··· Information shown
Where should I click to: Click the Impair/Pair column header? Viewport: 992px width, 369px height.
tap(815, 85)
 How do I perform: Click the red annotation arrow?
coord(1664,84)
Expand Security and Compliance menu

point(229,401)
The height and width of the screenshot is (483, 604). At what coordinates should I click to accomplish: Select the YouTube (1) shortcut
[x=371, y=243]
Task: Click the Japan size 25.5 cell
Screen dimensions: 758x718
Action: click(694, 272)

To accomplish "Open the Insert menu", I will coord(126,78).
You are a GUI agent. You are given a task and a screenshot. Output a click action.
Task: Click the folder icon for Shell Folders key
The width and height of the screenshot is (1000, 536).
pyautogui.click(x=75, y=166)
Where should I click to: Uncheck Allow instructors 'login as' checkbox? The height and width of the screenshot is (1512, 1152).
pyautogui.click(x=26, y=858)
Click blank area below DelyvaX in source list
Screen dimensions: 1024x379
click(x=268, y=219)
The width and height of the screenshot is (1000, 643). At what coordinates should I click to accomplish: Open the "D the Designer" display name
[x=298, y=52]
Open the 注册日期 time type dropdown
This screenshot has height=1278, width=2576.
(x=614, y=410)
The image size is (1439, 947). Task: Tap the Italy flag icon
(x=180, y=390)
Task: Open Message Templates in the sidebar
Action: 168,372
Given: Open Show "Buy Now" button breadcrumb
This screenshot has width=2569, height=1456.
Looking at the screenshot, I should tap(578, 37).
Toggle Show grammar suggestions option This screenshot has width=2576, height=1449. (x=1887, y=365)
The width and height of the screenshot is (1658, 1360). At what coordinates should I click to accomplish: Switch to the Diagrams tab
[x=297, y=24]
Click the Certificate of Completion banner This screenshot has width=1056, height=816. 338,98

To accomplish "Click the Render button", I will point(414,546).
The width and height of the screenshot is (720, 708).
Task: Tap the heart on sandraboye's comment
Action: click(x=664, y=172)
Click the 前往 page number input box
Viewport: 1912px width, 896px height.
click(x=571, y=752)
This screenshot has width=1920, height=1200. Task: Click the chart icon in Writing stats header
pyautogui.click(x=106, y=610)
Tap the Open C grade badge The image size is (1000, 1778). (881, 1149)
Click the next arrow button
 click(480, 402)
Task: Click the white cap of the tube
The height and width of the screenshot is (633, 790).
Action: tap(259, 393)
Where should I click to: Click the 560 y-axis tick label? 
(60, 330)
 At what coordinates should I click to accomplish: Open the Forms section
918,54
······
Problem to solve: Reproduce the entries above, requests included, starting at the line containing "How do I perform: Click" and ending at the line containing "click(x=268, y=219)". Reduce every coordinate in the answers by 14, and leave all other numbers as they are.

Reply to the task:
 How do I perform: Click the red annotation arrow?
coord(1650,70)
Expand Security and Compliance menu

point(215,387)
The height and width of the screenshot is (483, 604). At what coordinates should I click to accomplish: Select the YouTube (1) shortcut
[x=357, y=229]
Task: Click the Japan size 25.5 cell
Screen dimensions: 758x718
Action: click(680, 258)

To accomplish "Open the Insert menu", I will coord(112,64).
You are a GUI agent. You are given a task and a screenshot. Output a click action.
Task: Click the folder icon for Shell Folders key
The width and height of the screenshot is (1000, 536).
pyautogui.click(x=61, y=152)
Where should I click to: Uncheck Allow instructors 'login as' checkbox? The height and width of the screenshot is (1512, 1152).
pyautogui.click(x=12, y=844)
Click blank area below DelyvaX in source list
Screen dimensions: 1024x379
click(x=254, y=205)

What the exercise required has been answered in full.